Hi all,
I’ve been experimenting with a non-invasive way to reduce crawler stalls caused by hosts that repeatedly enforce crawl-delays, without touching YaCy core logic (HostQueue, CrawlQueues, etc.).
Instead of patching Java, this approach observes YaCy’s own log output and feeds the result back into the existing blacklist mechanism.
Motivation
When YaCy encounters repeated messages like:
HostQueue * forcing crawl-delay of 85 milliseconds for www.example.com
The crawler can end up spending disproportionate time idling on a small set of slow or defensive hosts.

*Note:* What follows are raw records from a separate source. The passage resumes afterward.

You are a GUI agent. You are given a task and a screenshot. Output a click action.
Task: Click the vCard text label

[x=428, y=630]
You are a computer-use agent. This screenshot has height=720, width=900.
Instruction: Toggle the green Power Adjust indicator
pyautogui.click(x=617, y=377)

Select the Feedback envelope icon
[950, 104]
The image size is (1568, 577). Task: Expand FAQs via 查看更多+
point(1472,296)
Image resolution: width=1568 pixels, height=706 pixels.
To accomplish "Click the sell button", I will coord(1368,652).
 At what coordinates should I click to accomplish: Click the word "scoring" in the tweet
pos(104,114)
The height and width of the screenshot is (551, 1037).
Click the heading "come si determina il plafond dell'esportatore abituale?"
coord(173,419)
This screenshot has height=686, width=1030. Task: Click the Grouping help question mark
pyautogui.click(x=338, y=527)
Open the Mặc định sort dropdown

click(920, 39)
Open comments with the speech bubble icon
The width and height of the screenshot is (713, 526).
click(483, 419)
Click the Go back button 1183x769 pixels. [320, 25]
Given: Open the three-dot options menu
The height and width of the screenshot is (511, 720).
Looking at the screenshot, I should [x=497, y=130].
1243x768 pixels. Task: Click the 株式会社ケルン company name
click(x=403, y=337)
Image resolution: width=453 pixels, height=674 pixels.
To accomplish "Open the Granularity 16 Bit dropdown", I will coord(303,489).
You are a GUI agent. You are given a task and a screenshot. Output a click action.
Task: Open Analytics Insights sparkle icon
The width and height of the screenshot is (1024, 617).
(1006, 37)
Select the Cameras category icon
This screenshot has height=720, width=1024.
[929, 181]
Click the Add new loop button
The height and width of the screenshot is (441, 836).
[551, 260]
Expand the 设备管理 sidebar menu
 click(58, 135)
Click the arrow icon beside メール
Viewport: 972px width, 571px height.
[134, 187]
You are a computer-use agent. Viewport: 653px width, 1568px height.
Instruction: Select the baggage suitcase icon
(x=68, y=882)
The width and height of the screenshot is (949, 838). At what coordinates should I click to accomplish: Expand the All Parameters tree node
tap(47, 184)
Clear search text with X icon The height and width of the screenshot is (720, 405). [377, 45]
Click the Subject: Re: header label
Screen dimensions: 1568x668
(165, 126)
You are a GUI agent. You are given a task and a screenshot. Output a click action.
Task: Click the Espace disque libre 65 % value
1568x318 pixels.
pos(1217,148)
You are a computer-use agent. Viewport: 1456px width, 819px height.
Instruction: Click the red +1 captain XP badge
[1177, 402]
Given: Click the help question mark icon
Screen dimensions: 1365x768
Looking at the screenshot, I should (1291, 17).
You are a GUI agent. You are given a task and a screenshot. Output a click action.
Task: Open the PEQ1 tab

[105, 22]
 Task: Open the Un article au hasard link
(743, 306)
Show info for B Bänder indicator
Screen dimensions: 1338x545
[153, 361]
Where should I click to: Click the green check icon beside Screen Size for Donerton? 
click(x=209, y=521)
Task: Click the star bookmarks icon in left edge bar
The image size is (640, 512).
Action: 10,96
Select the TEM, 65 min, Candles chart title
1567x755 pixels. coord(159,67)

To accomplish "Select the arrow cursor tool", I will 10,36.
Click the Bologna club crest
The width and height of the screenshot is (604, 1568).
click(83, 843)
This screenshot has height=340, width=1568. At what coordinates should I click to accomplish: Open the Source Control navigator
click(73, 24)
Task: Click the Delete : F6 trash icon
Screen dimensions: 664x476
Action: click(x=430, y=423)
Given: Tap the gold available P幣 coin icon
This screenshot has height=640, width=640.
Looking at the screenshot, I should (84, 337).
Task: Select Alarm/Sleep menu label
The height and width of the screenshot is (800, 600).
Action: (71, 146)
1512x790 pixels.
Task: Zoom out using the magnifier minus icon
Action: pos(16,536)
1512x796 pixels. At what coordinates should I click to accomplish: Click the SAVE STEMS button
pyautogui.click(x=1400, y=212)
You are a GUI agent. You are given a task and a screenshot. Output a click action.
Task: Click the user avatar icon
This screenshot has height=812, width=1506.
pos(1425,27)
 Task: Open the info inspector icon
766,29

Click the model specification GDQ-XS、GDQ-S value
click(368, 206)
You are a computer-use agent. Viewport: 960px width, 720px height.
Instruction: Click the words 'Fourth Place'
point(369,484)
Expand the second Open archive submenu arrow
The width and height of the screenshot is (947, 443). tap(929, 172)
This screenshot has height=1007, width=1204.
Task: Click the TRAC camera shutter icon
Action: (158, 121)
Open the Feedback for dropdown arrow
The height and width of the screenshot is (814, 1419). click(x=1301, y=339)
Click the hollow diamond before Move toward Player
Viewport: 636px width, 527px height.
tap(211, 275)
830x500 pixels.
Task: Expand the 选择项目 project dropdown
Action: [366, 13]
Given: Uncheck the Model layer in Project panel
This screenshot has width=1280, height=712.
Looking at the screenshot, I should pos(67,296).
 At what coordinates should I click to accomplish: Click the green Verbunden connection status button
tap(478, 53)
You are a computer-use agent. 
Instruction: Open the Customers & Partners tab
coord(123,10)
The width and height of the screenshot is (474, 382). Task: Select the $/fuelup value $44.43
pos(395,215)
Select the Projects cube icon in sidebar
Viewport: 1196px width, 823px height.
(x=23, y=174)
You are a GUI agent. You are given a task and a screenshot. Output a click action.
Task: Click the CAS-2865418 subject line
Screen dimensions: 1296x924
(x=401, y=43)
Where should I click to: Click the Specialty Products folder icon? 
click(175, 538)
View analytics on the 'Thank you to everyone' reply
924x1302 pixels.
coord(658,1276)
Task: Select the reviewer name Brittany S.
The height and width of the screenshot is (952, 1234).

This is not aggressive crawling — it’s the opposite: backing off early and letting other hosts proceed.
Design goals
-
No Java changes -
Fully reversible -
Respects robots.txt -
Uses YaCy’s existing blacklist engine -
Can be turned off instantly -
Reputation-safe
How it works
-
A small shell script scans
yacy00.log -
Extracts hosts where YaCy already enforced a crawl-delay
-
If the delay exceeds a threshold (e.g. 50 ms)
-
Adds the host to a dedicated blacklist file
Example blacklist file:
DATA/LISTS/autoblack.default.black
This keeps manual blacklists and auto-generated rules clearly separated.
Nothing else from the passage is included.